When it opened in the '70s, Old Town was ahead of the curve for being behind the times. Serving an array of traditional Serbian favorites such as burek, roast lamb and chicken paprikash, founding owner Alex Radicevich was committed to the old fashioned verities of fresh produce, locally grown, whenever possible. Much of it came from the West Allis Farmers Market in the benighted years when farmers markets were unusual in Milwaukee. Old Town's appetizers and entrees were mostly homemade, cooked from scratch.

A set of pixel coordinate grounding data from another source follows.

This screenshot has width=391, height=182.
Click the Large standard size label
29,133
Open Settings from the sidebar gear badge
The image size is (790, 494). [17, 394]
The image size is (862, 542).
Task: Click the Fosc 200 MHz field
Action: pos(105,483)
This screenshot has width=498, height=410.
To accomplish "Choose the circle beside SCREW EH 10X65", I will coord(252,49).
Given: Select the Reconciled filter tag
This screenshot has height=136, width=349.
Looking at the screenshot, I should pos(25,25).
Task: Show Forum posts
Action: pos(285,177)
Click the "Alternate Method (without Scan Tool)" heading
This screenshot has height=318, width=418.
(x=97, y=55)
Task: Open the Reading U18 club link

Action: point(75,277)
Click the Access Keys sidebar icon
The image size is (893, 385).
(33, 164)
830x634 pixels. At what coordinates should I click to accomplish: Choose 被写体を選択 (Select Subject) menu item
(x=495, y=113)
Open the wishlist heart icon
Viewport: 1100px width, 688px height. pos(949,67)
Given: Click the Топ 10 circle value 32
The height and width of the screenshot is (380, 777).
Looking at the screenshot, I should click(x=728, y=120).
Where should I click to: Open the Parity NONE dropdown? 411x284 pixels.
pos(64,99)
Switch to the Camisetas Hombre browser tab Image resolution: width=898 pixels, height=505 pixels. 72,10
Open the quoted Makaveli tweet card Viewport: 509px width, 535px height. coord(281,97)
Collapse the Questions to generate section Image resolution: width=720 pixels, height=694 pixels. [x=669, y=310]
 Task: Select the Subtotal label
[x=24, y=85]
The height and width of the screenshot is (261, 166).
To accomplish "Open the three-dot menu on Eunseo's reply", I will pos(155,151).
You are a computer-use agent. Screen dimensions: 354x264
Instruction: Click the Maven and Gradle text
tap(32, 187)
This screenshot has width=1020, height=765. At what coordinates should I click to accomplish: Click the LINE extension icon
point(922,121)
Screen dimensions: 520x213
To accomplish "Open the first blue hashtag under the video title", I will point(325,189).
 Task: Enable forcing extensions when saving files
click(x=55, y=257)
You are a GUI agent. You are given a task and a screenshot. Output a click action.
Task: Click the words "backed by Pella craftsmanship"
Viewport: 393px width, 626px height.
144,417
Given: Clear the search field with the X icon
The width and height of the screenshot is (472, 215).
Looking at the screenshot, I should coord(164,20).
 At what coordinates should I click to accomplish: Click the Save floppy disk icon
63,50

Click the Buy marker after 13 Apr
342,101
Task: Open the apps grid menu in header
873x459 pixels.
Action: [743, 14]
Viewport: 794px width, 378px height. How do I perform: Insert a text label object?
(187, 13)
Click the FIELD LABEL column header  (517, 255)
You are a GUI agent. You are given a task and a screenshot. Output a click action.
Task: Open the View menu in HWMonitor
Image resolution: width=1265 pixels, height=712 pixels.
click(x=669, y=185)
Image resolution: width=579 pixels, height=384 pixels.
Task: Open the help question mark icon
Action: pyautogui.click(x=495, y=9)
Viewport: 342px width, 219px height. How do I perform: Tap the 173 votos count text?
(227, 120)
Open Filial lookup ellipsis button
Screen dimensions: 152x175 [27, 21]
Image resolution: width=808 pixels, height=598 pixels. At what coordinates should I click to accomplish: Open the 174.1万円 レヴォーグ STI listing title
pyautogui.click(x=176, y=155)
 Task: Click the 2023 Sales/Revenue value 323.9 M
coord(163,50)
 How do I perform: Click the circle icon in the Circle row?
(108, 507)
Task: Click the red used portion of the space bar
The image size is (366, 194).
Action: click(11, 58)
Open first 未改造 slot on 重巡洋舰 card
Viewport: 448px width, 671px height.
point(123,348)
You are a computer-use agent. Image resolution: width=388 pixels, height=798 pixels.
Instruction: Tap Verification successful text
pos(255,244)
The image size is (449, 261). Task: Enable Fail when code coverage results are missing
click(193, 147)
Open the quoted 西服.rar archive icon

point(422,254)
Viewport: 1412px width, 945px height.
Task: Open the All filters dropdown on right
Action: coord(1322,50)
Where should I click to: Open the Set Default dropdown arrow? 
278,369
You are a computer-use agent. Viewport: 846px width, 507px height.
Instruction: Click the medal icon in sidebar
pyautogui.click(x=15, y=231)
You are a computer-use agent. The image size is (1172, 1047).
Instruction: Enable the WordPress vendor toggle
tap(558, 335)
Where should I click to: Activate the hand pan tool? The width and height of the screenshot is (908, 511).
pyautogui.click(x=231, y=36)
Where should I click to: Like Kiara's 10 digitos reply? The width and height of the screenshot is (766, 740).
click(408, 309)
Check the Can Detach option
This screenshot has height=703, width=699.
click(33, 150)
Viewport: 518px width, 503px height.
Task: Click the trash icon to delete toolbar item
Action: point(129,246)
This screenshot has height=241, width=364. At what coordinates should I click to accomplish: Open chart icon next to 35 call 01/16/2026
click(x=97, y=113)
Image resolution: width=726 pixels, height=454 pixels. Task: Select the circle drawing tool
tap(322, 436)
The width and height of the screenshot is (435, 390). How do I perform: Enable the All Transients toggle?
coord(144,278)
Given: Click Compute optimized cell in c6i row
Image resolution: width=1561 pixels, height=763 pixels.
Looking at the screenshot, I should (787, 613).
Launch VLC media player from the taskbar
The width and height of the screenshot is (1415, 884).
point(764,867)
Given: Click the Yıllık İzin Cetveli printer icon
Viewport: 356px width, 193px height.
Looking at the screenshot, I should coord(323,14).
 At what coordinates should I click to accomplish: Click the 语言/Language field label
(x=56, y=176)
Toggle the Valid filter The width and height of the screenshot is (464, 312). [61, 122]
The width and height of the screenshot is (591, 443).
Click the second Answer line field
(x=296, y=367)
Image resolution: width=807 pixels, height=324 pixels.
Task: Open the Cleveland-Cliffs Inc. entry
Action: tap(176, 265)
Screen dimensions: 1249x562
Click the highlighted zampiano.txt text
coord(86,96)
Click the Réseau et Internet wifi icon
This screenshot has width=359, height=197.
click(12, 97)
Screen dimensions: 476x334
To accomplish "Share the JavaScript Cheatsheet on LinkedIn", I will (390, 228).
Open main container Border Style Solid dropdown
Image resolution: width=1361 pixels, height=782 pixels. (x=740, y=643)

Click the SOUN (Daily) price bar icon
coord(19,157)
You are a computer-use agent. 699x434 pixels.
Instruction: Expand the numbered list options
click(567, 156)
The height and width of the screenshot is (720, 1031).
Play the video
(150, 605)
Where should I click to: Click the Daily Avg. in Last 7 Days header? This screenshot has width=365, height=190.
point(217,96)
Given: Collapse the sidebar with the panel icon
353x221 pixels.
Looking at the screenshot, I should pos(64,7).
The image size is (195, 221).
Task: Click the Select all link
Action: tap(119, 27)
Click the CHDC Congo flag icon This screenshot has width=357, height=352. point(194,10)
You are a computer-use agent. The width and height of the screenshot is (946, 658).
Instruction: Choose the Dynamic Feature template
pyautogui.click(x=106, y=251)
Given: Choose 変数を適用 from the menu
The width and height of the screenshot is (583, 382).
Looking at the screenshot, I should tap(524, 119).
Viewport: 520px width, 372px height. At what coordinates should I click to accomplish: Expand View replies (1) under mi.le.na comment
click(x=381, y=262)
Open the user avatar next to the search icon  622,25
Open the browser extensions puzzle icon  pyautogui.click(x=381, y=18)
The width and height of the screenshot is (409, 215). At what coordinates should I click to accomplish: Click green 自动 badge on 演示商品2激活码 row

Recently, Radicevich's daughter Natalia expanded the range and scope of Old Town's local providers, including fresh pigs and lambs raised on Wisconsin farms and dispatched without cruelty, and hydroponic farms producing winter produce.
As for the food itself, many things will remain, including the popular fresh-baked burek and eccentric touches like the sardine sandwich on the lunch menu. But Old Town is branching out, reconnecting its Serbian roots to the wider cuisine of the Mediterranean with dishes such as peppers stuffed with couscous, an olive and feta cheese platter and a dish called pita-not the flat bread, but filo dough filled with a savory blend of leeks, cheese and herbs. A recent special, the Mediterranean tomato soup, was a pleasant blend of fresh tomatoes and herbs topped with a creamy swirl.
And never mind the trendy lattes. Nothing tops that grandfather of espresso, a demitasse of the chocolate brown, frothy sweet coffee common to Arabs and Armenians, Turks and Greeks and Serbs alike. Served in a copper genva (a small coffee pot), a cup of Serbian coffee packs a pleasant, caffeinated high at the end of any meal.